Pakistan Rejects India's Charge of Infiltrating 'Militants' into Kashmir After LeT Operative Nabbed
© AP Photo / Anjum Naveed)A Pakistan army soldier stands guard at hilltop post at a forward area on the Line of Control (LOC), that divides Kashmir between Pakistan and India. (File)
© AP Photo / Anjum Naveed)
Subscribe
Pakistan’s alleged support for terrorist organisations targeting India featured prominently in discussions between Indian Prime Minister Narendra Modi and US President Joe Biden during the former’s recent visit to Washington, DC.
Pakistan on Tuesday rejected India's "baseless propaganda" about pushing in terrorists into Jammu and Kashmir, hours after the Indian Army claimed that a "militant" it had caught alive had been trained at a camp in Pakistan-administered Kashmir.
Pakistan categorically rejects the baseless propaganda by Indian media and the Indian Occupation Forces about arresting an alleged ‘militant’ and killing another on Indian side of the LoC. 1/3 pic.twitter.com/swGUgN0eVh
— Spokesperson 🇵🇰 MoFA (@ForeignOfficePk) September 28, 2021
“Such allegations are an established Indian tactic to mischievously implicate Pakistan and divert (the) world’s attention from its own heinous activities in Indian-administered Jammu and Kashmir. We have shared incontrovertible evidence with the world about India’s grave human rights’ violations in Jammu and Kashmir, including through a dossier,” Pakistan’s foreign ministry said.
Islamabad also said that it was “seriously concerned” about the Indian Army’s attempts to “vitiate the environment” along the de-facto Line of Control (LoC) border through ceasefire violations. Pakistan claimed that it was exercising “restraint” in the face of New Delhi's “provocations”, accusing its western neighbour of violating the ceasefire agreement signed between the Director Generals of Military Operations (DGMOs) of the two armies in February this year.
Pakistan has been lobbying the international community to sanction India over its alleged "human rights' violations" and attempts to "alter the demography" of Jammu and Kashmir, in the wake of New Delhi's policy decision to abrogate the semi-autonomous status of the region in August 2019. On Tuesday, Pakistan's foreign minister Shah Mahmood Qureshi handed over a "dossier" on India's "war crimes" in Jammu and Kashmir to UK Foreign Secretary Liz Truss.

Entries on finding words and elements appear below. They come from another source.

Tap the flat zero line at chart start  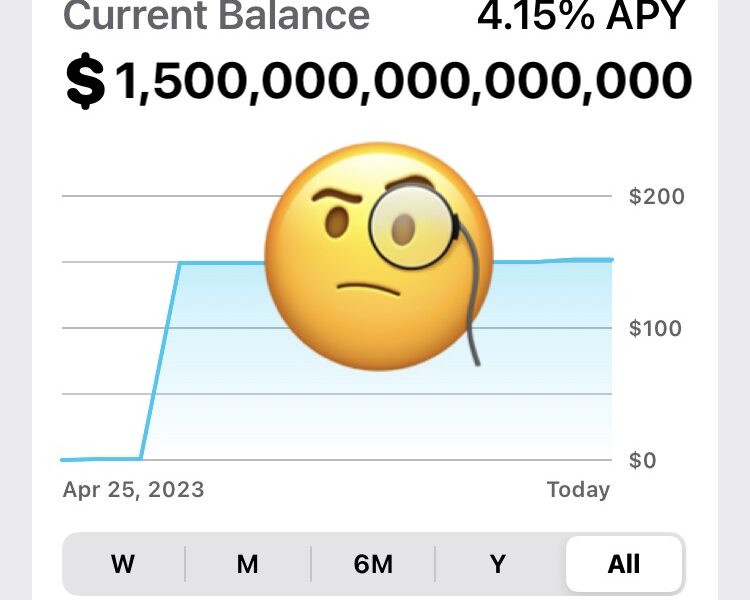pyautogui.click(x=101, y=459)
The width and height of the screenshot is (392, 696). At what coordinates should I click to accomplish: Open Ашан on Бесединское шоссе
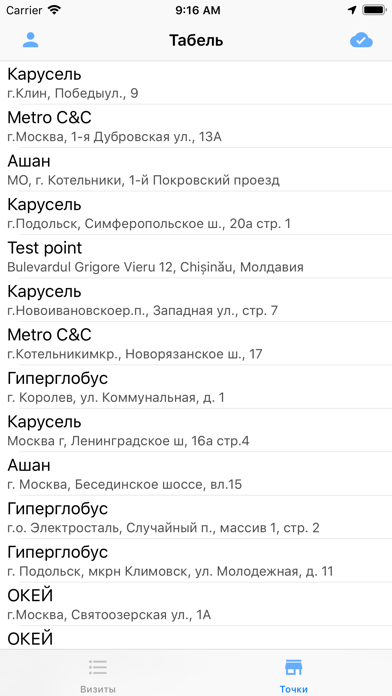[x=196, y=475]
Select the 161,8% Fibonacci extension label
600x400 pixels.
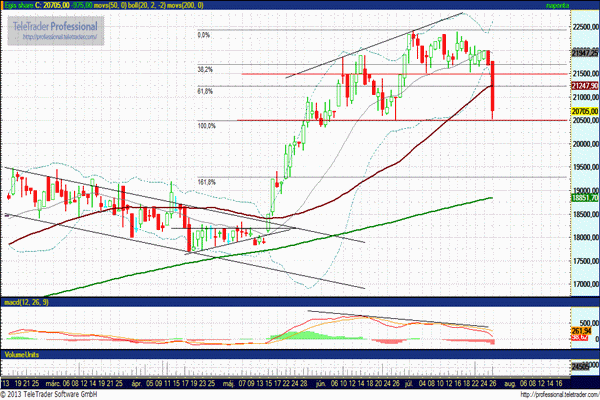pyautogui.click(x=207, y=182)
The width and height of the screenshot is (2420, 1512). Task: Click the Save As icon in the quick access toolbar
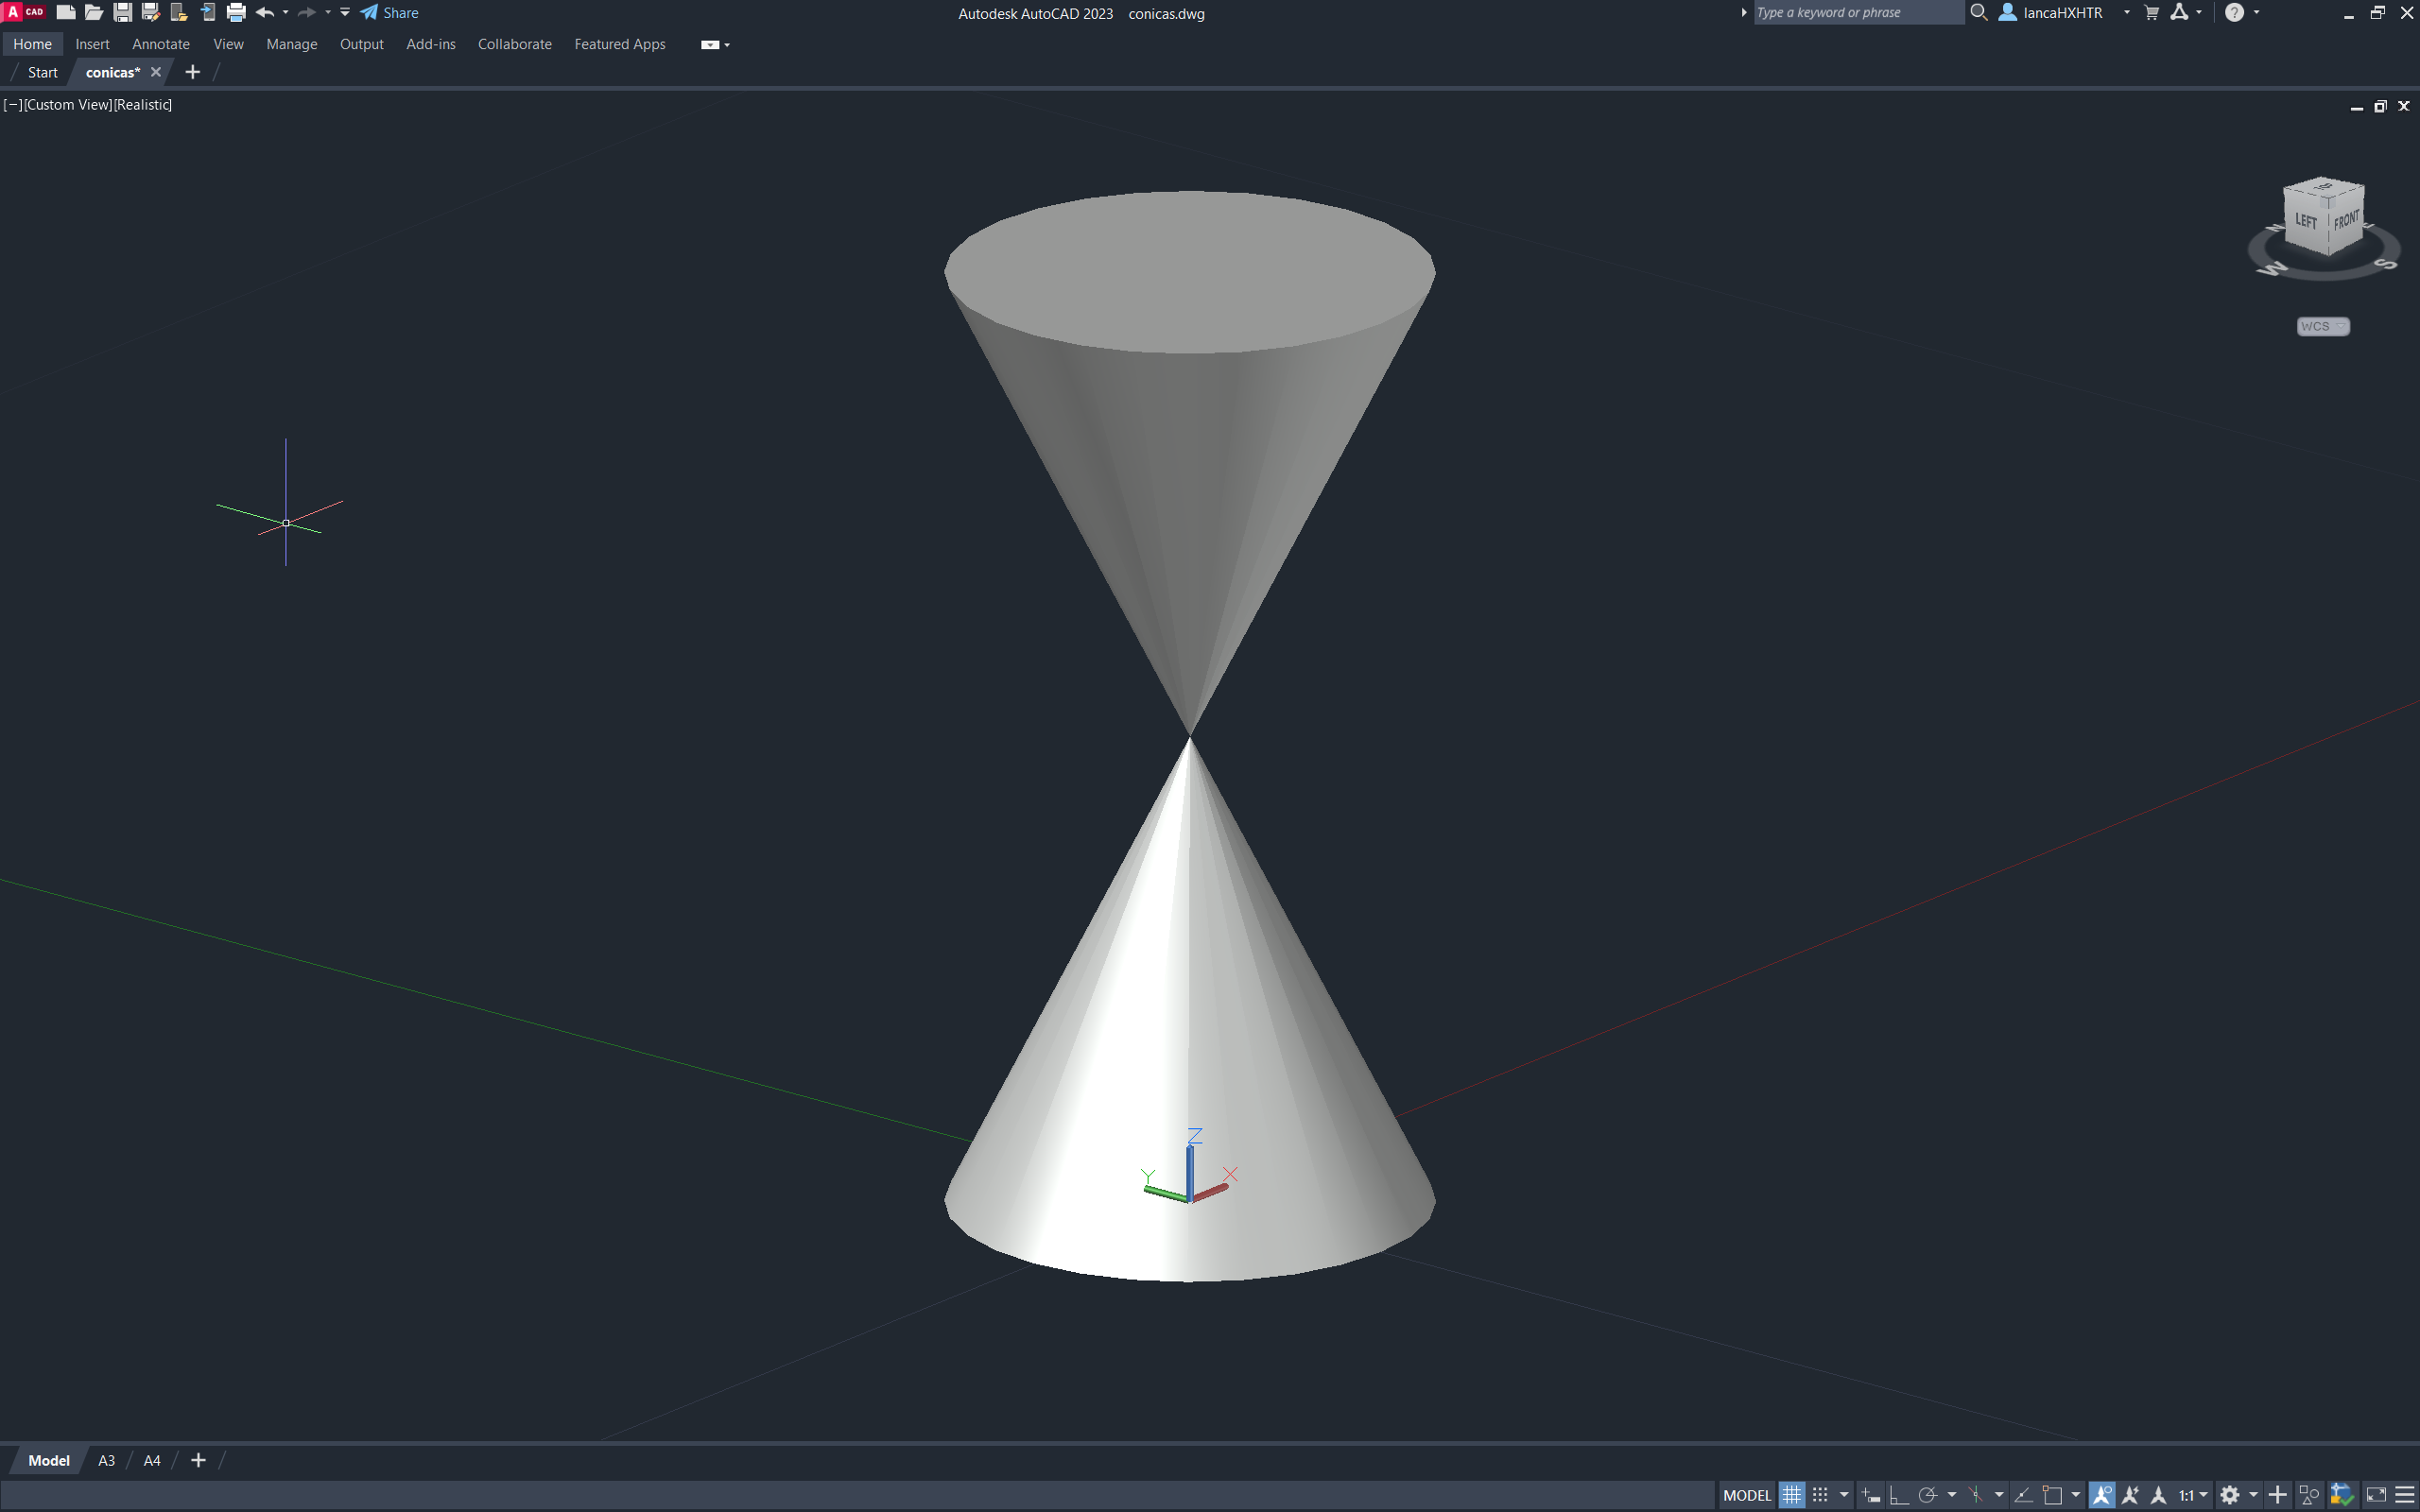coord(151,13)
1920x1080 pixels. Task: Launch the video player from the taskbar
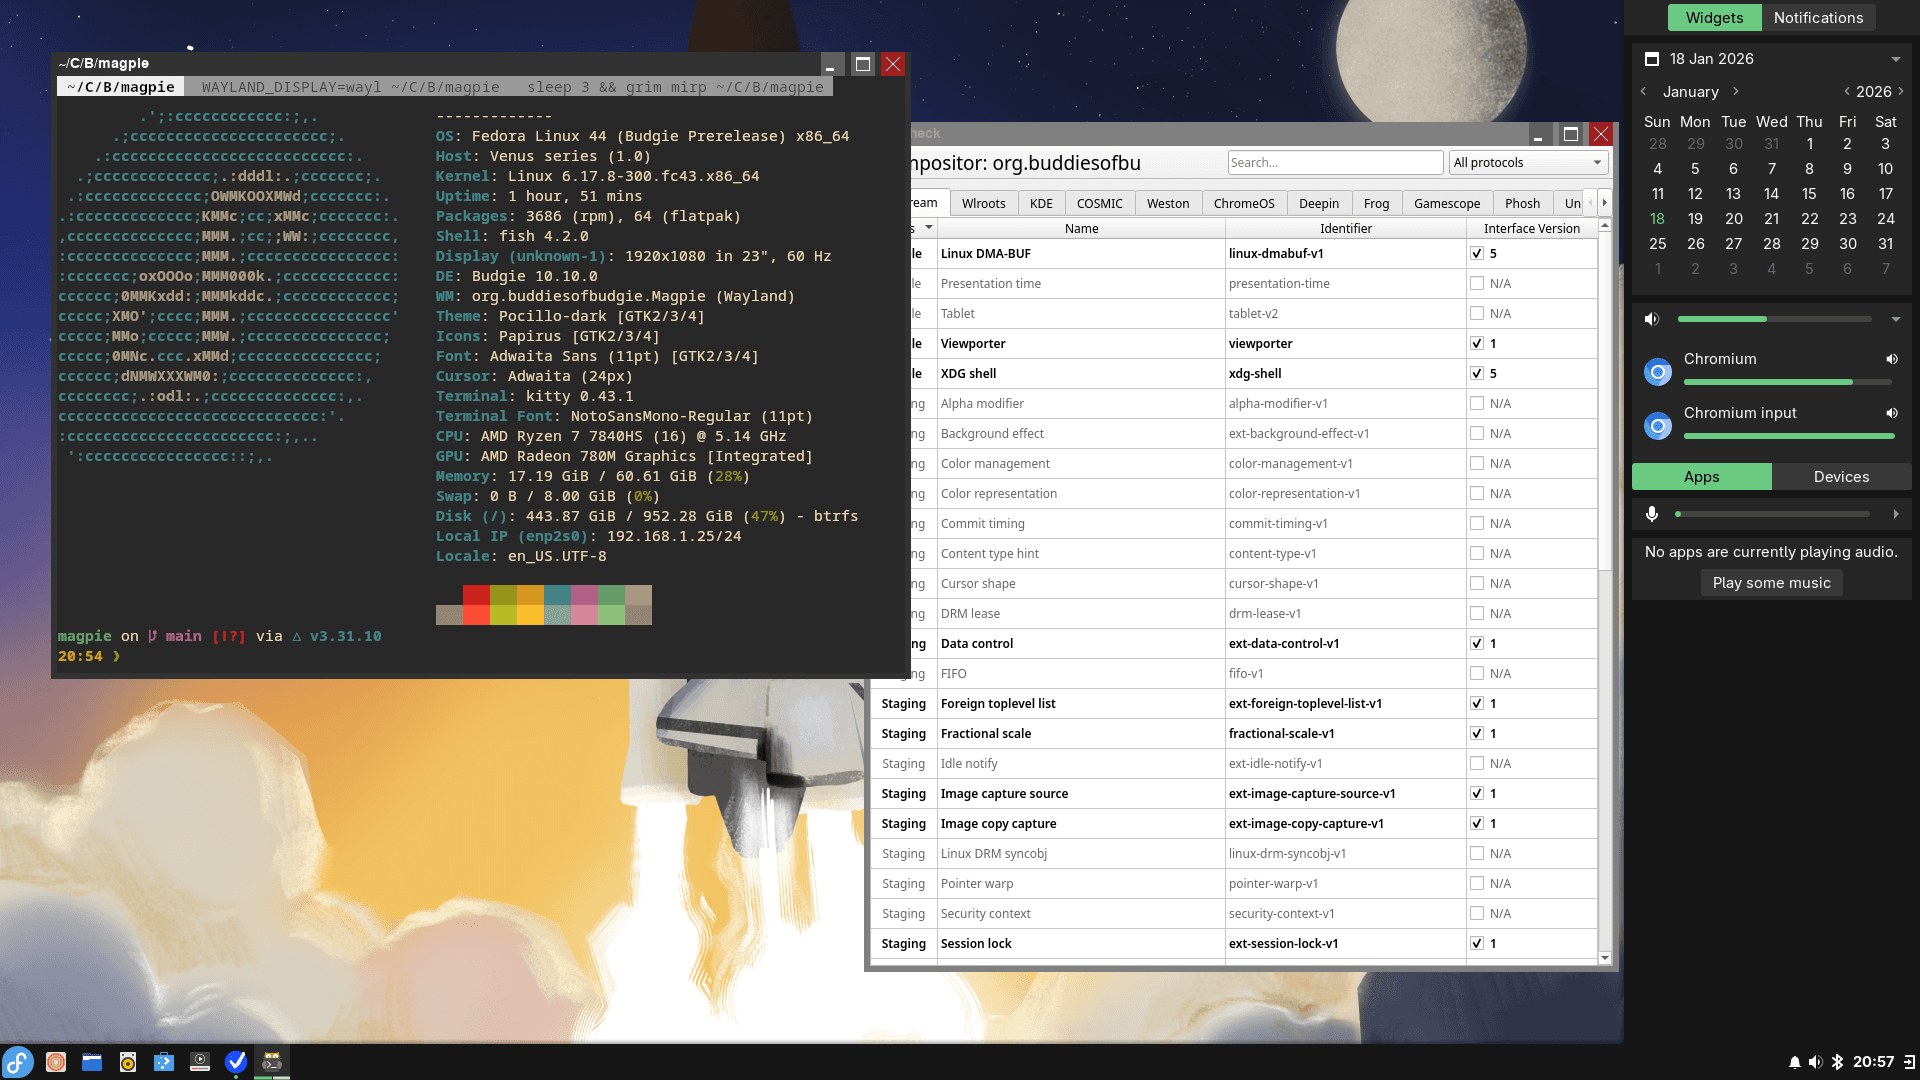(201, 1062)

The rebuttal comes a day after the Indian Army claimed that it had intercepted "two terrorists" who had crossed into the Uri sector from Pakistan. Major General Virendra Vats, the General Officer Commanding in Chief (GOC-in-C) of Indian Army’s 19 Infantry Division, told reporters on Tuesday that a patrolling party had “detected” a group of six infiltrators on the Pakistan side of the border on 18 September.
The Indian officer said that an encounter between the infiltrators and the Army ensued on the same day, following which two of them managed to sneak into India while the four others remained on the Pakistani side of the border.
The Army officer said that seven AK-series weapons, over 80 grenades as well as Indian and Pakistani currency had been recovered in search operations carried out by the Army in the Uri and surrounding regions on 18 September.
“Movement of such a large group of people cannot take place without active complicity of the Pakistani Army deployed on the other side,” he said, adding that porters laden with supplies were moving with the group.
Vats revealed that a manhunt for the two infiltrators ended on 25 September, when one of them was killed in an encounter while the other one was caught alive.
The arrested individual has identified himself as 19-year-old Ali Babar Patra, belonging to Pakistan’s Punjab province, as per the information shared by Vats. Patra has told Indian interrogators that he belongs to the banned terrorist organisation Lashkar-e-Taiba (LeT) and was trained in Muzaffarabad, located in Pakistan-administered Kashmir.
The development comes on the heels of India’s concerns over the activities of terrorist organisations such as LeT and Jaish-e-Mohammad (JeM), both of which New Delhi says are being used as proxies by Pakistan to target Indian interests.
“Whether it is in Afghanistan or against India, groups like Lashkar-e-Toiba and Jaish-e-Mohammed continue to operate with both impunity and encouragement,” India’s foreign affairs minister Subrahmanyam Jaishankar said during a United Nations Security Council (UNSC) briefing last month.